A four-year computer science degree is well-respected by employers. These programs provide comprehensive instruction in the theory and practice of programming, and further offer a wide array of internship, portfolio, and networking opportunities. 

For all of these reasons, many developers choose the college path. According to Stack Overflow’s 2020 Developer Survey, approximately 75 percent of developers worldwide have completed the equivalent of a bachelor’s degree or higher.

Of course, while degree programs are great, there are some considerations.

For one, an undergraduate degree requires a full-time, multi-year course of study. They can be a great option if you are just leaving high school or starting your career, but if you already have a degree and need to change fields, you may not be in a position to pursue another traditional degree. 

So, how long does it take to become a front end developer? Thoroughly measure your current situation and resources as you decide which educational path will take you to your new career!

How to Speed Up the Process

There are several ways to speed up the learning process, regardless of the educational route you take. All of the ideas listed below can also help you boost your resume before entering the job market.

Develop Your Own Projects

As an aspiring front end developer, you can develop your own projects. Create mock-up sites for fictional clients or begin to create a site that represents your professional interests. You can get involved with open-source projects or write your own open-source code. 

For example, you could write a WordPress theme or plugin and make it publicly available, build a mobile app to accompany your website, or use online challenges to test and assess your growing skills.

All of these projects don’t just allow you to practice your skills — they also serve as additions to your portfolio. Getting involved in open-source communities can also provide some valuable networking opportunities.

Do Cheap or Free Client Work for Practice

When you first start out, you may struggle to get your first few clients. Doing some discounted or free work in exchange for recommendations can be a great way to get started. Of course, don’t undersell yourself — clients may get the wrong idea if your prices for the general marketplace are too low.

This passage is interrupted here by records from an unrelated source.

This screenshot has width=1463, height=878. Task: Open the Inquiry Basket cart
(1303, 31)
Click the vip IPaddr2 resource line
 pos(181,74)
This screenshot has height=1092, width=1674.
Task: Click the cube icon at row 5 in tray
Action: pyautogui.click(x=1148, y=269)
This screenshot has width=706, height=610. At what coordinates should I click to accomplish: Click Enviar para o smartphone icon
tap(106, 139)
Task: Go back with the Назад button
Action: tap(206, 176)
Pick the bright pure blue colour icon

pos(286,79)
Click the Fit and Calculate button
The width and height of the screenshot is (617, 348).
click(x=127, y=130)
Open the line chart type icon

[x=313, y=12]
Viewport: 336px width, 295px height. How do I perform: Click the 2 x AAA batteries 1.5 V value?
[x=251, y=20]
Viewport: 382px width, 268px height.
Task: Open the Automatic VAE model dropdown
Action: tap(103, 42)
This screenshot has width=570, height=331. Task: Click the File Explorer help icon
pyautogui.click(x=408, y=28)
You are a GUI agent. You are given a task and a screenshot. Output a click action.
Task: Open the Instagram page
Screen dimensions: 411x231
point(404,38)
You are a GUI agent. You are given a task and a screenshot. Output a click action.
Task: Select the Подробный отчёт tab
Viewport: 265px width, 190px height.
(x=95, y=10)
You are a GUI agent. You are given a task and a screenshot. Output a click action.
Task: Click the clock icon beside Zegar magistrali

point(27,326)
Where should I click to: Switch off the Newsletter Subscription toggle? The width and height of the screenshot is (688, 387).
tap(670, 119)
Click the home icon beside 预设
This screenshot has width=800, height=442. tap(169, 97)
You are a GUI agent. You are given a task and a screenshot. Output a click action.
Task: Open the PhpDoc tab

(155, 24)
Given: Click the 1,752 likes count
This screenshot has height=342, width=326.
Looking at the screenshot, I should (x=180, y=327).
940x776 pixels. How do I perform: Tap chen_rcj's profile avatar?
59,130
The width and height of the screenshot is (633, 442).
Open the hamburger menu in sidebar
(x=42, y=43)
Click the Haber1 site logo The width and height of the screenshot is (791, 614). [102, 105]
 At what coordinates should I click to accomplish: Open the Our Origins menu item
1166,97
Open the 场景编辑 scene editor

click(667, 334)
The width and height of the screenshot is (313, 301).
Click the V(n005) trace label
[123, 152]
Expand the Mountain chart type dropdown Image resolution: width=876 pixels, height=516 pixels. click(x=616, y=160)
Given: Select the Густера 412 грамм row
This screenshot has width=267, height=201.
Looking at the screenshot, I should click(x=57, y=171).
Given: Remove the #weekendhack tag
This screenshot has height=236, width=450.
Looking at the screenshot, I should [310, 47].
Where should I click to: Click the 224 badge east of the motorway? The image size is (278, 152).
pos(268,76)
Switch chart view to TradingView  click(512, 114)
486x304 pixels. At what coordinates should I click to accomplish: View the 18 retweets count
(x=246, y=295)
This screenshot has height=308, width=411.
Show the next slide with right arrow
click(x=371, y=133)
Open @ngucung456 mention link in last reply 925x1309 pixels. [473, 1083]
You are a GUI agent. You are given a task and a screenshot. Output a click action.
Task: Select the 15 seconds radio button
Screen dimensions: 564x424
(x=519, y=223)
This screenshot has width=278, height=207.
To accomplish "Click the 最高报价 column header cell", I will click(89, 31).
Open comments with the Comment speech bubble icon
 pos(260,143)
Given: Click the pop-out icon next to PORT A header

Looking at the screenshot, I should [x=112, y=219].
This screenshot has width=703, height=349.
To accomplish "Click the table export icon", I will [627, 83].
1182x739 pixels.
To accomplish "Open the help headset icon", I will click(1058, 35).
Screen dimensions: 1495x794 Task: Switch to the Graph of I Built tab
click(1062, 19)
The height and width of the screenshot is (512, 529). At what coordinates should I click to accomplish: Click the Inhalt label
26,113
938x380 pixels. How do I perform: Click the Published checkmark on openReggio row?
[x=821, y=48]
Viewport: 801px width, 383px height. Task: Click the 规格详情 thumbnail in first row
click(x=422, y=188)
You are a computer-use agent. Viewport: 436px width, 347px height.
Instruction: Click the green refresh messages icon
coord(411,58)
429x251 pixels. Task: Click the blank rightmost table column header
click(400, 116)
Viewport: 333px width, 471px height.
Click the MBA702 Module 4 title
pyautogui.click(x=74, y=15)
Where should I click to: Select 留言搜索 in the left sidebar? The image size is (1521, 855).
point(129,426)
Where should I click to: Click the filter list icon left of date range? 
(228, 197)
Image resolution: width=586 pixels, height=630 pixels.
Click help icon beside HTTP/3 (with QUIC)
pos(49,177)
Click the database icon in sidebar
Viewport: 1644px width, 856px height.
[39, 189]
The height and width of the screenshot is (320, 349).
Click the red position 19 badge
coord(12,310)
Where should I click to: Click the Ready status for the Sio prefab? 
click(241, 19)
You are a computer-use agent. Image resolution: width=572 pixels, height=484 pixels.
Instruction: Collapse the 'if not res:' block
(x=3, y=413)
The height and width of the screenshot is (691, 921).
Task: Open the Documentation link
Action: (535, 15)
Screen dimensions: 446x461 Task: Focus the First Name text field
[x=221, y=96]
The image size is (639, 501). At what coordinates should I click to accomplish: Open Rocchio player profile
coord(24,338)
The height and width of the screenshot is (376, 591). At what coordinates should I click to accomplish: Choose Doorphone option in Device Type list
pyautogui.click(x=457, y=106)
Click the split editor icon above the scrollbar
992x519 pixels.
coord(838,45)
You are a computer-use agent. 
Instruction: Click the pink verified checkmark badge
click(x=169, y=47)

That said, you could work with a friend or family member to design a cheap or free website for their business, something you probably already want to do to support them. You could also reach out to a charity or cause you care about and volunteer your front end development skills.

As you search for a job, you may want to work for clients on a freelance basis. You could use job boards like Upwork, ask friends, and put yourself out there on social media platforms such as Twitter or Linkedin to enhance your networking opportunities.

Expected Time Spent on the Job Search

The job search itself can take a while depending on your geographic area. You may be in an incredibly competitive part of the country, or your region may not offer many jobs in coding. In some cases, you may want to consider moving for a great job. Given that more companies than ever are embracing remote work, you may also find a great job where you can work remotely.

Everyone’s job search journey is different, and the process could take a few weeks or a few months. Patience and diligence are key and will help you secure the results you are looking for. In the interim, taking freelance clients and making use of job boards can boost your marketability and your income at the same time.

The Verdict: How Long Does It Take to Become a Front End Developer?

So, exactly how long does it take to become a front end developer? Many factors influence the outcome, but it is entirely possible to make a successful career change and succeed in a new tech field. Think about your responsibilities, resources, and experience and begin to map out your educational timeline according to your learning preferences and situation.

A degree program, a coding boot camp, and self-directed learning can all provide great paths to success in the field — in the end, the one you choose will depend on your pre-existing experience and situation!